The review was commissioned in early 2015 by former treasurer Joe Hockey. Late last year it was re-announced as part of the Turnbull government's National Innovation and Science Agenda.
The Review was conducted by Mr Bill Ferris AC, Chair of Innovation Science Australia, Dr Alan Finkel AO FTSE, Chief Scientist of Australia, and Mr John Fraser, Secretary to the Treasury.
The R&D Tax Incentive is one of the most popular and highly regarded policy programs supporting innovation. Almost 14,000 entities invest $20 billion annually in R&D, claiming around $3 billion every year under the program.
The Review report was released within days of the Turnbull government securing parliamentary support for a $600 million cut in claims under the popular program.
According to the Review report, "...the programme falls short of meeting its stated objectives of additionality and spillovers. There are a number of areas where improvements could be sought in order to improve the effectiveness and integrity of the programme and achieve a stronger focus on additionality."
Amongst six recommendations, the panel suggests tightening the program definition of R&D as a way to ensure spending is directed towards 'spillover' and 'additionality'.

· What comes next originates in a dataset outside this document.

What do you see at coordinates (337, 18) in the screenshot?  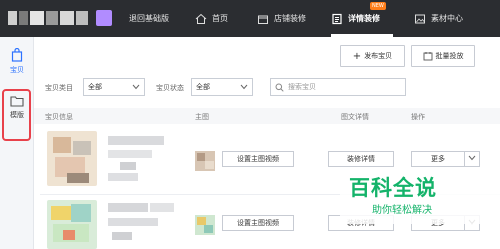 I see `detail-icon` at bounding box center [337, 18].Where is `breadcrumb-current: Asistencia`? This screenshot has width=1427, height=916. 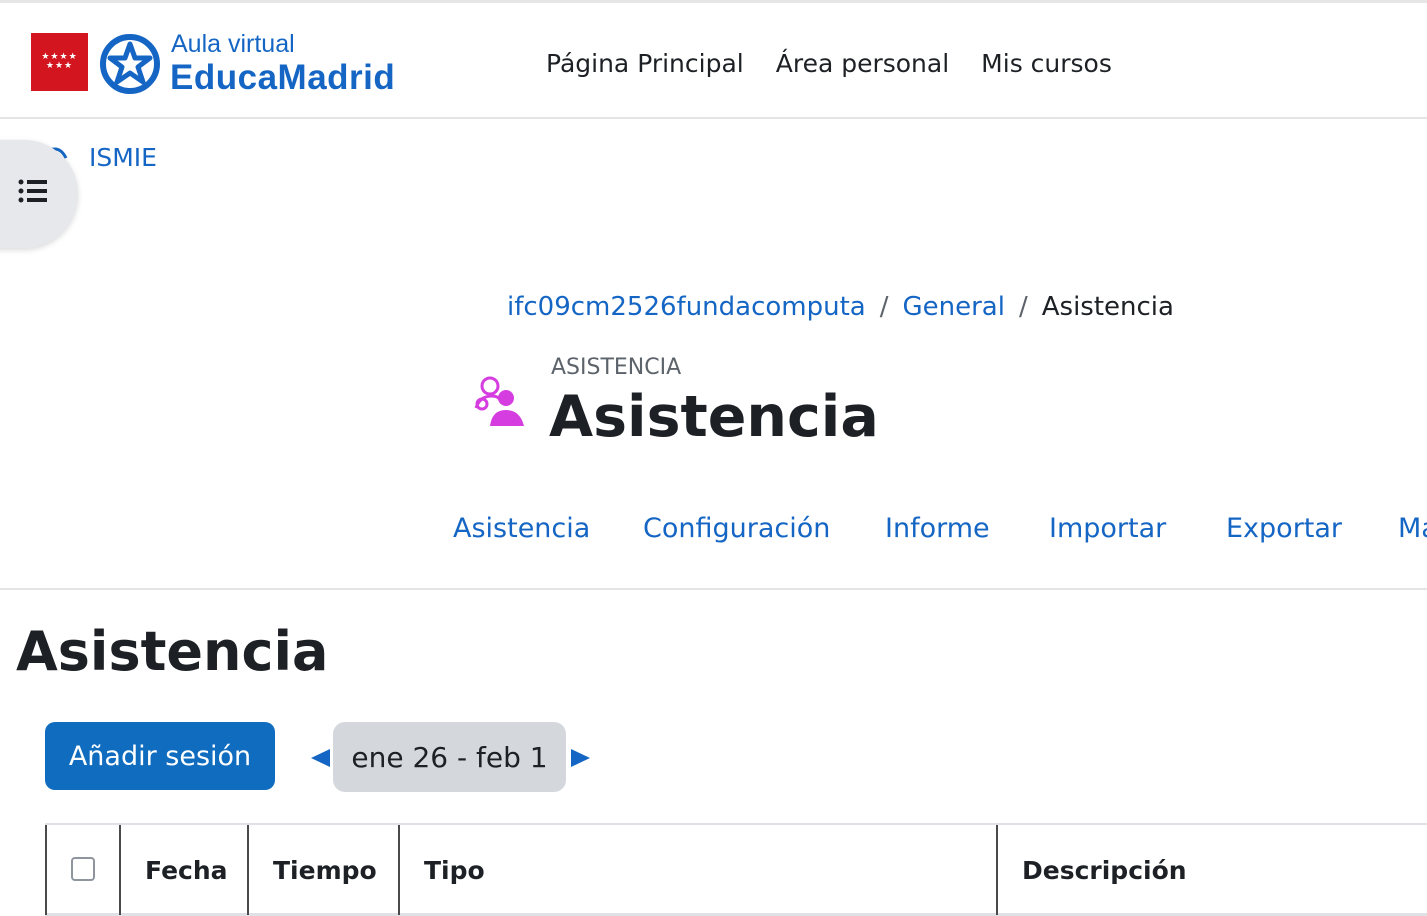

A key recommendation is the proposed introduction of a 20 per cent collaboration premium. It says the premium should be directed towards creating an incentive for organisations engaged in R&D to employ science, technology, engineering and mathematics (STEM) PhD graduates, pointing to Australia's poor international performance on this issue.
Innovation minister Greg Hunt said the recommendation was about supporting collaboration that would help address the fact Australia's excellent performance in generating ideas is not backed by its ability to commercialise them.

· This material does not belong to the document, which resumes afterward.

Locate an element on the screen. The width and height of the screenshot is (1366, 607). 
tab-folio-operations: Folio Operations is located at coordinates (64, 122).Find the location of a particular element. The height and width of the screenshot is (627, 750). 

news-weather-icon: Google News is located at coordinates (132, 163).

The panel also recommends a $2 million annual cap on cash claims under the program, with the remaining share treated as a non-refundable tax offset carried forward for use against future taxable income. The cash based refundable tax offset is the fastest growing component of spending under the program.
According to the panel, the change would help ensure the program's financial sustainability while not impacting start-ups and small-to-medium enterprises.
In a move designed to encourage investment by large organisations, the panel recommends the introduction of an intensity threshold.
"With such a requirement, only companies directing a specified percentage of their total business expenses to R&D would begin to receive the non-refundable tax offset. This reflects that firstly, the literature suggests that spillovers are more likely to flow from R&D in large companies that exhibit higher R&D intensities and secondly, at least such a level of expenditure would be expected as business as usual in a truly innovative company," it says.
Complementing this recommendation, the panel proposes doubling the $100 million expenditure threshold introduced last year - a change that has led some large companies to publicly anticipate moving R&D offshore.
"The expenditure threshold has effectively locked-in a maximum annual $10 million tax benefit to around 25 large and very large companies that undertake more than $100 million in R&D, removing their incentive to undertake additional R&D in Australia. An intensity threshold would remove or substantially reduce the business as usual claims of some large and very large companies, while increasing the expenditure threshold would make the full benefits of the Incentive available for additional R&D by the remaining (R&D-intensive) companies," it says.
Other recommendations focus on improving administration of the program and reducing the cost of compliance for organisations.
A public consultation process is now underway that will run until 28 October.